EXERCISE GOAL:
Copy out the records below with each "coordinate pair" renamed to "point" and nothing else changed. Leave the pictures out of your copy.

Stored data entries
■ ■ ■ ■ ■

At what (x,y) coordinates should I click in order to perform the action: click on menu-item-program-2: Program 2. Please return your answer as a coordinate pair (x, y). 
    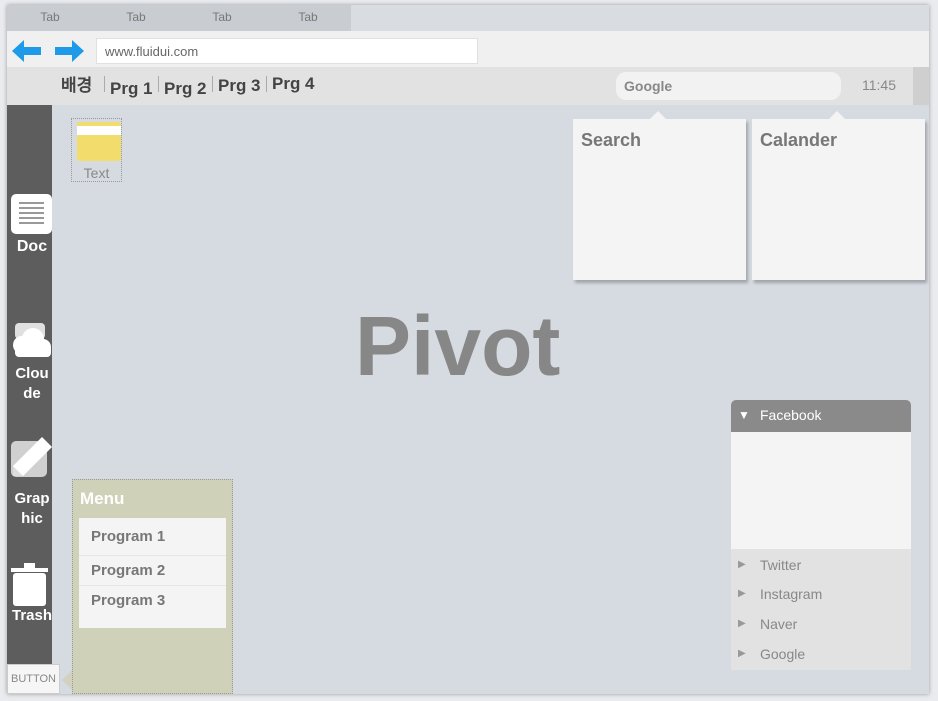
    Looking at the image, I should click on (152, 570).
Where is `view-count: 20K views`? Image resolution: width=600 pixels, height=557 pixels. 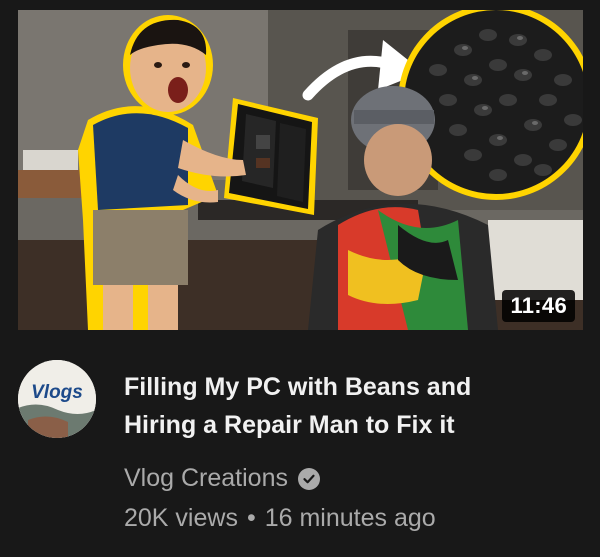
view-count: 20K views is located at coordinates (181, 518).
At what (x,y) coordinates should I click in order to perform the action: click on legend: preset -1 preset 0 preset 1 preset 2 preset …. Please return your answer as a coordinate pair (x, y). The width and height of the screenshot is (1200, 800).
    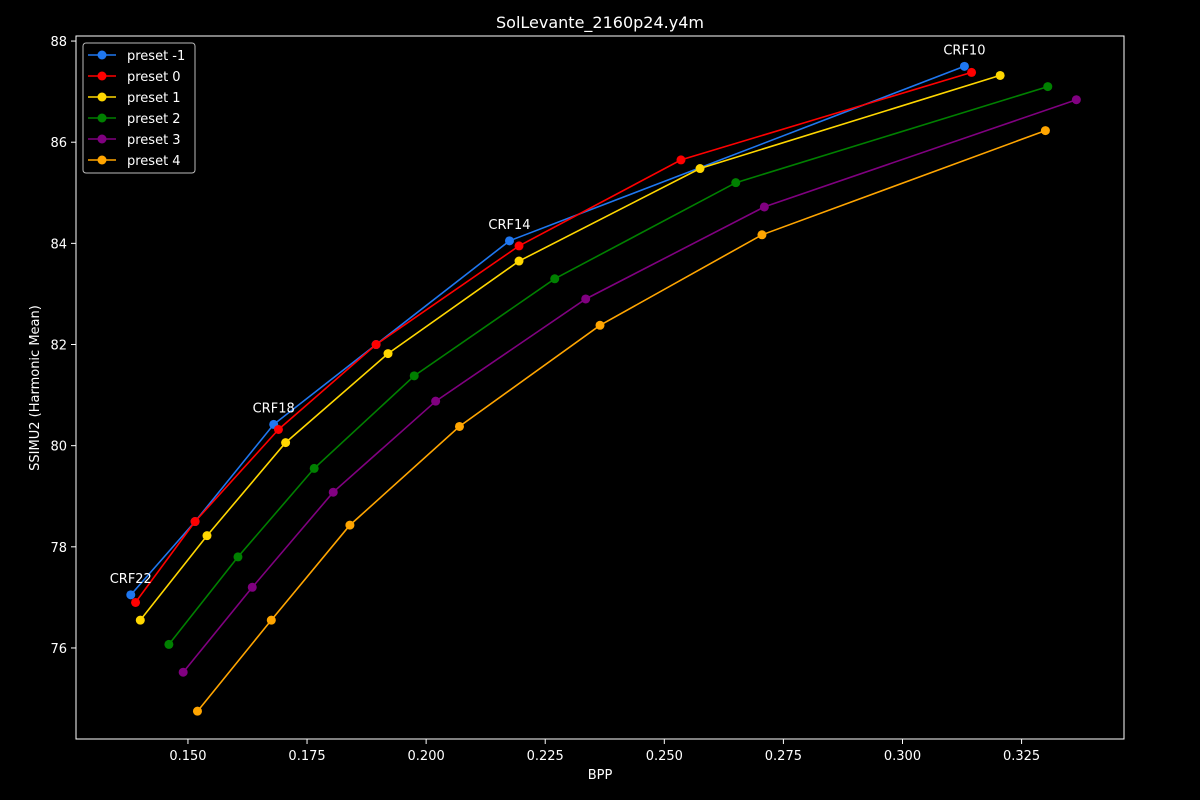
    Looking at the image, I should click on (139, 108).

■ ■ ■ ■ ■

SOLUTION TO THE PROBLEM:
At what (x,y) coordinates should I click in order to perform the action: click on menu-item-program-2: Program 2. Please return your answer as a point (x, y). 
    Looking at the image, I should click on (152, 570).
Where is `view-count: 20K views`? Image resolution: width=600 pixels, height=557 pixels. 
view-count: 20K views is located at coordinates (181, 518).
At what (x,y) coordinates should I click in order to perform the action: click on legend: preset -1 preset 0 preset 1 preset 2 preset …. Please return your answer as a point (x, y). The width and height of the screenshot is (1200, 800).
    Looking at the image, I should click on (139, 108).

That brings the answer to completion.